Print out all of the data below, keeping it identical to the original.
------------------------------------------------------------
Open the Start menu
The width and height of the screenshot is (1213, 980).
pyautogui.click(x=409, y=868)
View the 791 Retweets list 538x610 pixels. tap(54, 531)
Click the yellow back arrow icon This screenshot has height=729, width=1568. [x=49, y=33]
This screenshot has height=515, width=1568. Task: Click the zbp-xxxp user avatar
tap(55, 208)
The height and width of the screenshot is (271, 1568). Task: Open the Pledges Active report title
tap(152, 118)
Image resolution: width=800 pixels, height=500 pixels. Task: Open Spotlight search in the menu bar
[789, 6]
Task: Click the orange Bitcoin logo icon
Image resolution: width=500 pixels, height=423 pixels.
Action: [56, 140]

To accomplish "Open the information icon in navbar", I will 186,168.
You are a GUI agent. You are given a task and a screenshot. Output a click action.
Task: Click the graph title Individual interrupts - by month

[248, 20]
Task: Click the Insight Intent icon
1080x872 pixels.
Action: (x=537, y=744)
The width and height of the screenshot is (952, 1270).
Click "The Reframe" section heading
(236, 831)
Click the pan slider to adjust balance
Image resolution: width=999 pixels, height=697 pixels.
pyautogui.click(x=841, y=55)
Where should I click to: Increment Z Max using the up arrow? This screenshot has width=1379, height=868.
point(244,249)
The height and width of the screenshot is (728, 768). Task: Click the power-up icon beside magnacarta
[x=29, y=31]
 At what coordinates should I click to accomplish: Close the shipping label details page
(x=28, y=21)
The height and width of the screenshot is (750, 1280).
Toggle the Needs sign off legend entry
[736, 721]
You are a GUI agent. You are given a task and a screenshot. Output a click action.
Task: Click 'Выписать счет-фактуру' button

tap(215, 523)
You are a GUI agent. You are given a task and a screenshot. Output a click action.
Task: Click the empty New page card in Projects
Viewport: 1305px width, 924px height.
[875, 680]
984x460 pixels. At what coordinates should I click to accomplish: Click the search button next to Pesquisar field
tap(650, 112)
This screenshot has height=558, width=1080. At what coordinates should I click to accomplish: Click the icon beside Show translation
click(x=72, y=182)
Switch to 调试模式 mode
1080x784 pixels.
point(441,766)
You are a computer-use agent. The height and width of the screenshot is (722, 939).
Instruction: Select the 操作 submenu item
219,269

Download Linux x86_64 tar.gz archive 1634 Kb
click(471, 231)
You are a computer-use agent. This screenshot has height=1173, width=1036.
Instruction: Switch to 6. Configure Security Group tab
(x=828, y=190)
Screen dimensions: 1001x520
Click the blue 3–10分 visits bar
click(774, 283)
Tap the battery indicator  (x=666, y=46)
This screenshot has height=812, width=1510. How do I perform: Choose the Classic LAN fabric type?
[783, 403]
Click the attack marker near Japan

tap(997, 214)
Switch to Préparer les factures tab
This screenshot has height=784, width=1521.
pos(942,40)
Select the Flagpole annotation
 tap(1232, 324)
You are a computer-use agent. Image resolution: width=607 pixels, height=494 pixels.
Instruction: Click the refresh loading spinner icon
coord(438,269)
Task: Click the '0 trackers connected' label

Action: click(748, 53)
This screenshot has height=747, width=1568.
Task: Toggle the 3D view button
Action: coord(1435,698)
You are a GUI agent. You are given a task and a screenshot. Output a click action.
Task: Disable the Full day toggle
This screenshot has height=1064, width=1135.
------------------------------------------------------------
Response for this exercise:
Open the Start menu
The width and height of the screenshot is (1213, 980).
pyautogui.click(x=409, y=868)
View the 791 Retweets list 538x610 pixels. tap(54, 531)
Click the yellow back arrow icon This screenshot has height=729, width=1568. [x=49, y=33]
This screenshot has height=515, width=1568. Task: Click the zbp-xxxp user avatar
tap(55, 208)
The height and width of the screenshot is (271, 1568). Task: Open the Pledges Active report title
tap(152, 118)
Image resolution: width=800 pixels, height=500 pixels. Task: Open Spotlight search in the menu bar
[789, 6]
Task: Click the orange Bitcoin logo icon
Image resolution: width=500 pixels, height=423 pixels.
Action: [56, 140]

To accomplish "Open the information icon in navbar", I will 186,168.
You are a GUI agent. You are given a task and a screenshot. Output a click action.
Task: Click the graph title Individual interrupts - by month

[248, 20]
Task: Click the Insight Intent icon
1080x872 pixels.
Action: (x=537, y=744)
The width and height of the screenshot is (952, 1270).
Click "The Reframe" section heading
(236, 831)
Click the pan slider to adjust balance
Image resolution: width=999 pixels, height=697 pixels.
pyautogui.click(x=841, y=55)
Where should I click to: Increment Z Max using the up arrow? This screenshot has width=1379, height=868.
point(244,249)
The height and width of the screenshot is (728, 768). Task: Click the power-up icon beside magnacarta
[x=29, y=31]
 At what coordinates should I click to accomplish: Close the shipping label details page
(x=28, y=21)
The height and width of the screenshot is (750, 1280).
Toggle the Needs sign off legend entry
[736, 721]
You are a GUI agent. You are given a task and a screenshot. Output a click action.
Task: Click 'Выписать счет-фактуру' button

tap(215, 523)
You are a GUI agent. You are given a task and a screenshot. Output a click action.
Task: Click the empty New page card in Projects
Viewport: 1305px width, 924px height.
[875, 680]
984x460 pixels. At what coordinates should I click to accomplish: Click the search button next to Pesquisar field
tap(650, 112)
This screenshot has height=558, width=1080. At what coordinates should I click to accomplish: Click the icon beside Show translation
click(x=72, y=182)
Switch to 调试模式 mode
1080x784 pixels.
point(441,766)
You are a computer-use agent. The height and width of the screenshot is (722, 939).
Instruction: Select the 操作 submenu item
219,269

Download Linux x86_64 tar.gz archive 1634 Kb
click(471, 231)
You are a computer-use agent. This screenshot has height=1173, width=1036.
Instruction: Switch to 6. Configure Security Group tab
(x=828, y=190)
Screen dimensions: 1001x520
Click the blue 3–10分 visits bar
click(774, 283)
Tap the battery indicator  (x=666, y=46)
This screenshot has height=812, width=1510. How do I perform: Choose the Classic LAN fabric type?
[783, 403]
Click the attack marker near Japan

tap(997, 214)
Switch to Préparer les factures tab
This screenshot has height=784, width=1521.
pos(942,40)
Select the Flagpole annotation
 tap(1232, 324)
You are a computer-use agent. Image resolution: width=607 pixels, height=494 pixels.
Instruction: Click the refresh loading spinner icon
coord(438,269)
Task: Click the '0 trackers connected' label

Action: click(748, 53)
This screenshot has height=747, width=1568.
Task: Toggle the 3D view button
Action: coord(1435,698)
You are a GUI agent. You are given a task and a screenshot. Output a click action.
Task: Disable the Full day toggle
This screenshot has height=1064, width=1135.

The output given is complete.